Skip to content

c) Read simulation and processing

mess feeds split fastas and their coverage depths to art_illumina or pbsim3 for read simulation as shown below.

flowchart TB
  %%file types
  fa[fasta]
  fq[fastq]
  fqgz[fastq.gz]
  sam[sam]
  maf[maf]
  bam[bam]
  bai[bam <br/>bam.bai]
  cov[coverage.txt]
  tax[biobox<br/>taxonomic<br/>profile]

  %%tools
  art(art_illumina)
  pbsim(pbsim3)
  cat(cat)
  pigz(pigz)
  sam2bam(bioconvert <br/>sam2bam)
  maf2sam(bioconvert <br/>maf2sam)
  shuffle(seqkit <br/>shuffle)
  replace(seqkit <br/>replace)
  merge(samtools <br/>merge)
  sortindex(samtools <br/>sort & index)
  coverage(samtools <br/>coverage)
  taxonkit(taxonkit <br/>profile2cami)

  %%workflow 
  fa --> art
  fa --> pbsim
  fa2tax[genome taxids]
  subgraph simulators
    art
    pbsim
  end 
  art --> fq
  art ==>|contigs sam| sam
  pbsim --> fq
  pbsim ==>|no header contigs <br/>maf| sed(sed)
  sed ==>|add contig header| maf
  pbsim -.-> ccs

  fq -->|contigs<br/>fastq| pigz
  pigz -->|contigs<br/>fastq.gz| cat
  cat -->|samples fastq| shuffle
  shuffle -->|shuffled fastq| replace
  replace -->|anonymized fastq| fqgz

  maf ==> maf2sam
  maf2sam ==> sam
  sam ==> sam2bam
  sam2bam ==> bam
  bam ==>|contigs bam| merge
  merge ==>|samples bam| sortindex
  sortindex ==>|sorted bam| coverage
  fa2tax ==> cov
  coverage ==>|contigs<br/>coverages| cov
  cov ==>|taxids<br/>coverages| taxonkit

  ccs[ccs.sam] -.-> sam2bam
  bam -.-> pbccs(pbccs)
  pbccs -.->|hifi <br/>fastq.gz<br/>contigs| cat

  taxonkit ==> tax
  sortindex ==>|sorted<br/>indexed<br/>bam| bai  

  subgraph output
    fqgz
    bai
    tax 
  end

Path for fastq files

Path for alignments (sam, bam, maf...)

---> Path for PacBio hifi fastq

Reads processing

Simulators output uncompressed reads for every contig, which are then compressed with pigz and concatenated with cat.
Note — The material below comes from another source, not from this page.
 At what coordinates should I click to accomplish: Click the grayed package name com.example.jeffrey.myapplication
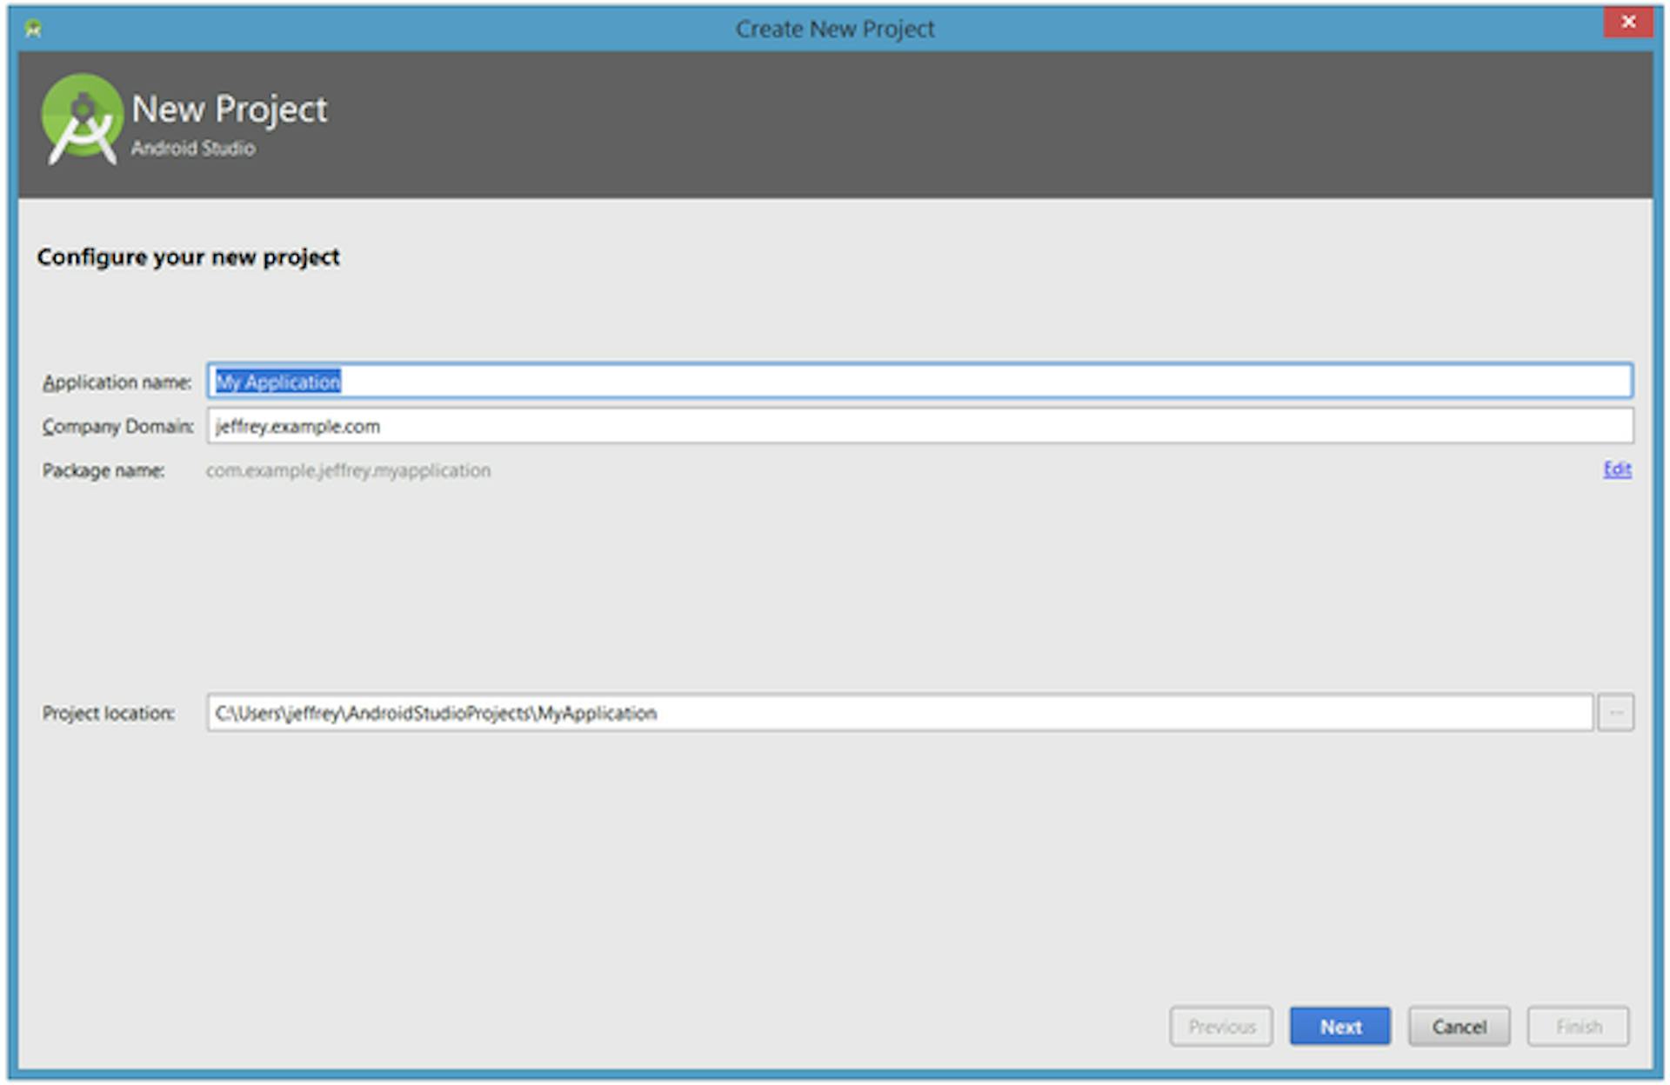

Concatenated fastq are then shuffled and anonymized with seqkit shuffle and seqkit replace respectively.

Alignments processing

Simulators can optionally output alignment files, usually in SAM format, which are then converted to sorted and indexed BAM. In some case, alignment files are in other formats and need some processing to be correctly conterted to BAM. For example, pbsim3 output MAF alignment files with no sequence ID. mess which will add sequence IDs, and convert MAF to SAM and finally BAM using bioconvert.